AIM OF THE TASK — Only lines containing "using" belong in the answer, each copied from the entries below.

INFORMATION GIVEN —
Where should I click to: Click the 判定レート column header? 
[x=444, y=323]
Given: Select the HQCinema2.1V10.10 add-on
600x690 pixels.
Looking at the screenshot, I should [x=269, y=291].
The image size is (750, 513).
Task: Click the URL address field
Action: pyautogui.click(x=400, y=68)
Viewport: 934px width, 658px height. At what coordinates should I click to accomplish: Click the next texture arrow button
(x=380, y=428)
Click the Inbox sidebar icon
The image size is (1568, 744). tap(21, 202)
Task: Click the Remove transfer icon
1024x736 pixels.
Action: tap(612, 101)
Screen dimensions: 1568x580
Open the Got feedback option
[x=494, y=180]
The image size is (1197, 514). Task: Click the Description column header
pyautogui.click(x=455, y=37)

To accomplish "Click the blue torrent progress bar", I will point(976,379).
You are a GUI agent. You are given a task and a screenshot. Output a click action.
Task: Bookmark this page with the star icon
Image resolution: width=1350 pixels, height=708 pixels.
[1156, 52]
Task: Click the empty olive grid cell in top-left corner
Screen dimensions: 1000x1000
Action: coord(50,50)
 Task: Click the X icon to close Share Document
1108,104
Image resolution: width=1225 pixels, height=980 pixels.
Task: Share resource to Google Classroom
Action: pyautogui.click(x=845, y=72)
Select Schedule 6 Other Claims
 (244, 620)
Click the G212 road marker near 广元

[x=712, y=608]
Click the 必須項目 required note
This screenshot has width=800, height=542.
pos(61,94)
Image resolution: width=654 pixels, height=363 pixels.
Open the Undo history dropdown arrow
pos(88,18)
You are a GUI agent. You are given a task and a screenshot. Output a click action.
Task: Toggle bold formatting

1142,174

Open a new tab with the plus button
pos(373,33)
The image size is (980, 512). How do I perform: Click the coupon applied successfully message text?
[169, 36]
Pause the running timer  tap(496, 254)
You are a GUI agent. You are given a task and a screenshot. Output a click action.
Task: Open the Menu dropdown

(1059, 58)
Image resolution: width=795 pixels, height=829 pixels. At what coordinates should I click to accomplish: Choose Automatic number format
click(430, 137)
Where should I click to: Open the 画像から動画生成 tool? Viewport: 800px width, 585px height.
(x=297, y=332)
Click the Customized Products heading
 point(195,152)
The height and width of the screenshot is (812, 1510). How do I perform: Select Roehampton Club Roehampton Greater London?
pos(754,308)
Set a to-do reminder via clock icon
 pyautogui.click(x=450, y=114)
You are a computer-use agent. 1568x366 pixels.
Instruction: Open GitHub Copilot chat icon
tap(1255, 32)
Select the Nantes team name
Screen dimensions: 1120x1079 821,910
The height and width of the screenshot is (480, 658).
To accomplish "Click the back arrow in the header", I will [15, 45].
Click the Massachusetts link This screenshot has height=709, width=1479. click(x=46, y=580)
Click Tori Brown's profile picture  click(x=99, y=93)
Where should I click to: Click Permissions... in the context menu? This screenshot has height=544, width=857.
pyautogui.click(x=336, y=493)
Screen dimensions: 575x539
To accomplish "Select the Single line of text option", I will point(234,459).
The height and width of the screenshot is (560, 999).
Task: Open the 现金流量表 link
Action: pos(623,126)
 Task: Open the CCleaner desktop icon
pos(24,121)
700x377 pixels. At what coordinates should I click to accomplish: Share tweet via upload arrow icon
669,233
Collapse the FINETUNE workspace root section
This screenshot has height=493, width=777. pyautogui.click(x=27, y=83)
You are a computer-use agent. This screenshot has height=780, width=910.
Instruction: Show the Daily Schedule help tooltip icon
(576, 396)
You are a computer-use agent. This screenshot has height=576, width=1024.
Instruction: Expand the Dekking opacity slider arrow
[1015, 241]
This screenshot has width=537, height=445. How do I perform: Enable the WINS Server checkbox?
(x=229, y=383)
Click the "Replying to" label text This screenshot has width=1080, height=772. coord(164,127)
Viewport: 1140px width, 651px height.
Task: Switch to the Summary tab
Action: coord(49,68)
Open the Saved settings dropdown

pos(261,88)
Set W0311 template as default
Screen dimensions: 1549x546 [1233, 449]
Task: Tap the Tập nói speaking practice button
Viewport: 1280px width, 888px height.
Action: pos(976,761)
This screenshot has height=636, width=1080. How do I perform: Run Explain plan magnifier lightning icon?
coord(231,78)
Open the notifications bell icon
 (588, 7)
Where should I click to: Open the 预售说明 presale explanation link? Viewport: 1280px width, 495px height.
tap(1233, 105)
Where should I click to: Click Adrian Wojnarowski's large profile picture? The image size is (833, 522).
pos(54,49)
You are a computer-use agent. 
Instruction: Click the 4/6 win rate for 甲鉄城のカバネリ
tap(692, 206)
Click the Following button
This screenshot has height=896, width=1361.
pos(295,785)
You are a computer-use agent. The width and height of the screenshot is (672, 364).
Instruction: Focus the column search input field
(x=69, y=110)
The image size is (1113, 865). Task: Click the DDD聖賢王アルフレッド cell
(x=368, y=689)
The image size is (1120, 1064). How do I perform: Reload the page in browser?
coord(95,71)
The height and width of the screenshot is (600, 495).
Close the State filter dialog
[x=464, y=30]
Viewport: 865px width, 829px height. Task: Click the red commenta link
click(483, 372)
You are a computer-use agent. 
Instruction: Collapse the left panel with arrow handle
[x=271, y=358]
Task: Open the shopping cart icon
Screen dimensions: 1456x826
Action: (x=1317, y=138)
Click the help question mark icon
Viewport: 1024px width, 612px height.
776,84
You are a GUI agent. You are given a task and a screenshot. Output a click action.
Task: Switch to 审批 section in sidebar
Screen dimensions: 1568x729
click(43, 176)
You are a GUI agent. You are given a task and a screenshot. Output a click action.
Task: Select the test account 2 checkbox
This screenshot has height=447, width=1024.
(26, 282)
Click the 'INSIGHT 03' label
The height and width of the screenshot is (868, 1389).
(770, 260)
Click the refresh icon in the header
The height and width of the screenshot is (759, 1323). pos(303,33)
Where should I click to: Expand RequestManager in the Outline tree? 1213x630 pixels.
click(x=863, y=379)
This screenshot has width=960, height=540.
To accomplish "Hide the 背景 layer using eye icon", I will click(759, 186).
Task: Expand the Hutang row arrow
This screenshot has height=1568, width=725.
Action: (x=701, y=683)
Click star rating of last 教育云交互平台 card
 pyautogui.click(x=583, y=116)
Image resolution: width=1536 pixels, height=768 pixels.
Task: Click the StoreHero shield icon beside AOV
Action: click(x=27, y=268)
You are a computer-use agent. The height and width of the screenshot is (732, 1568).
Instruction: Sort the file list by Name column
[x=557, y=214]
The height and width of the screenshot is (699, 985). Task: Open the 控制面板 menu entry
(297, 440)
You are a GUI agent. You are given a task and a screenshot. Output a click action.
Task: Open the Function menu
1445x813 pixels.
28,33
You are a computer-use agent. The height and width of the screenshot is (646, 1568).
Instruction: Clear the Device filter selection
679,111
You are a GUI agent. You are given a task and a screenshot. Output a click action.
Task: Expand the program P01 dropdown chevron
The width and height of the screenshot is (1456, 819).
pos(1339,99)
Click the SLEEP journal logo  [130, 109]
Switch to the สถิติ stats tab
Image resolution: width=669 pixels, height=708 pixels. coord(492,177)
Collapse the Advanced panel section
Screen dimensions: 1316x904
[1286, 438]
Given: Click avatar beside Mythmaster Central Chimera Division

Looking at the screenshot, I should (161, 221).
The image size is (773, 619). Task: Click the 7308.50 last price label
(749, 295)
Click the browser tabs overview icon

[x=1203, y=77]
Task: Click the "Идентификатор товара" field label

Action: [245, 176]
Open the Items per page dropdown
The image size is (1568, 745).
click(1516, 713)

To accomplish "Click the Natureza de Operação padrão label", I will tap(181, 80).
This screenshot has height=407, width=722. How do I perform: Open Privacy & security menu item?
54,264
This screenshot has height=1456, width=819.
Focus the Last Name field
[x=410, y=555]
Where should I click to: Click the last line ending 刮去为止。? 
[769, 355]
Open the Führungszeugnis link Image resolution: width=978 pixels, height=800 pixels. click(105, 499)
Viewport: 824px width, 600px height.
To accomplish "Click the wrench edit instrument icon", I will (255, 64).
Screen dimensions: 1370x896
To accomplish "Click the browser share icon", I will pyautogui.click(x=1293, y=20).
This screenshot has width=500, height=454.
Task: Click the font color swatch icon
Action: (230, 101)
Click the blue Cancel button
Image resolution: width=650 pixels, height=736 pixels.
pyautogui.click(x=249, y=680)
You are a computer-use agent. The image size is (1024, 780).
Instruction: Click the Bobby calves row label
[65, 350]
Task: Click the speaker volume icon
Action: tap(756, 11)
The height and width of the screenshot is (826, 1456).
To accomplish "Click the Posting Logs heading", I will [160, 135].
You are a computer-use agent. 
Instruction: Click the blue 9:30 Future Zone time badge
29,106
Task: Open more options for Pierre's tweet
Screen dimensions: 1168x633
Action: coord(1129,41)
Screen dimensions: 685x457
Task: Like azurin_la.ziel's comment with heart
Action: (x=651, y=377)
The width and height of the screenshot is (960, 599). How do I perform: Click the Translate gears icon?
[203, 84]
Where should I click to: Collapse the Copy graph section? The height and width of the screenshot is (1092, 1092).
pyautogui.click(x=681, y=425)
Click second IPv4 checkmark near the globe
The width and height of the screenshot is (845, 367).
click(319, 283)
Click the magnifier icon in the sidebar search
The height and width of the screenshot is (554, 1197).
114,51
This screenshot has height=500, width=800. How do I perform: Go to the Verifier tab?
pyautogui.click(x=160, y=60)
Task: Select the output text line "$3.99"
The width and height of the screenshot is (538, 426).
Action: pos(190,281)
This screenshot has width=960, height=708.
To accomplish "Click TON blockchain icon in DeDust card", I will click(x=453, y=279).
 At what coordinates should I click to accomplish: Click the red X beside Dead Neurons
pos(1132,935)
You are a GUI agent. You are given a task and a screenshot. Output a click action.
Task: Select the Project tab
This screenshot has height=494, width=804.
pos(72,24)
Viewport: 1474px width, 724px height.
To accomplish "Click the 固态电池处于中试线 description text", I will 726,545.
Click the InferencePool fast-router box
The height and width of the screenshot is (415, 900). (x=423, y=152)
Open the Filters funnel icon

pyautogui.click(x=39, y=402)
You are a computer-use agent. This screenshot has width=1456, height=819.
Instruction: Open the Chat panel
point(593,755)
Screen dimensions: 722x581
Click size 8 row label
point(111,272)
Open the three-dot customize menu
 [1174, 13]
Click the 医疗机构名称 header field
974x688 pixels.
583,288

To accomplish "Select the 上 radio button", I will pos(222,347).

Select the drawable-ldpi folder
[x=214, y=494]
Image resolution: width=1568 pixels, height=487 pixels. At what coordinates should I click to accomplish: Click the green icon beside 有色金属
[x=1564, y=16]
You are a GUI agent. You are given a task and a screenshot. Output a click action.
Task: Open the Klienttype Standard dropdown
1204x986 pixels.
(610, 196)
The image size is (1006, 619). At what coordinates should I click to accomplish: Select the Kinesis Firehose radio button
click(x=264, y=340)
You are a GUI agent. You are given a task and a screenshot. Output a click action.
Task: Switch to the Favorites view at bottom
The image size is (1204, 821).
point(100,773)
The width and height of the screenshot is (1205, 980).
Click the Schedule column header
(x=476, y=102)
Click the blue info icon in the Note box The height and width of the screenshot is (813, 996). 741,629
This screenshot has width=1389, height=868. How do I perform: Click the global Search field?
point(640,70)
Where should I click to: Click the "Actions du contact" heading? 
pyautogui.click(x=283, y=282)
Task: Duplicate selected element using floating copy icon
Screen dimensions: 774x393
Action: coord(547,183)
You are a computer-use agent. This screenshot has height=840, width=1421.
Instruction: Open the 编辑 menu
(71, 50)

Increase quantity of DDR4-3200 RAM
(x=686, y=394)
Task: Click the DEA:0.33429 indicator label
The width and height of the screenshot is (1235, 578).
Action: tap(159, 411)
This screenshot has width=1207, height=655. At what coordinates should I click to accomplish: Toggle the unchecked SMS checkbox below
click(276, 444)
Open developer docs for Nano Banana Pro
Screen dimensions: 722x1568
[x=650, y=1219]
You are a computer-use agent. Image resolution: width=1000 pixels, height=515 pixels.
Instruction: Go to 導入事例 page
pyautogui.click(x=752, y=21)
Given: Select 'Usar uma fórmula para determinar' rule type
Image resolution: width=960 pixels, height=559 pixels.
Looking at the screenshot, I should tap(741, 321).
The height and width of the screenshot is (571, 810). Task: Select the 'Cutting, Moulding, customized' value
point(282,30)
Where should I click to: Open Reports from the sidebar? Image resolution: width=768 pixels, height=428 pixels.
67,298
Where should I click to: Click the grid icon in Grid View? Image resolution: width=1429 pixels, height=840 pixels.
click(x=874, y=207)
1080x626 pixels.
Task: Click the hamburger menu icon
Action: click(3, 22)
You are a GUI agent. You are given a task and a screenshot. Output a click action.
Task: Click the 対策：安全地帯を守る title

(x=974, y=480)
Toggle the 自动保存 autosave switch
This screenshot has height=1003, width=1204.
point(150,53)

ANSWER FOR THIS EXERCISE —
To accomplish "Hide the 背景 layer using eye icon", I will click(759, 186).
Task: Duplicate selected element using floating copy icon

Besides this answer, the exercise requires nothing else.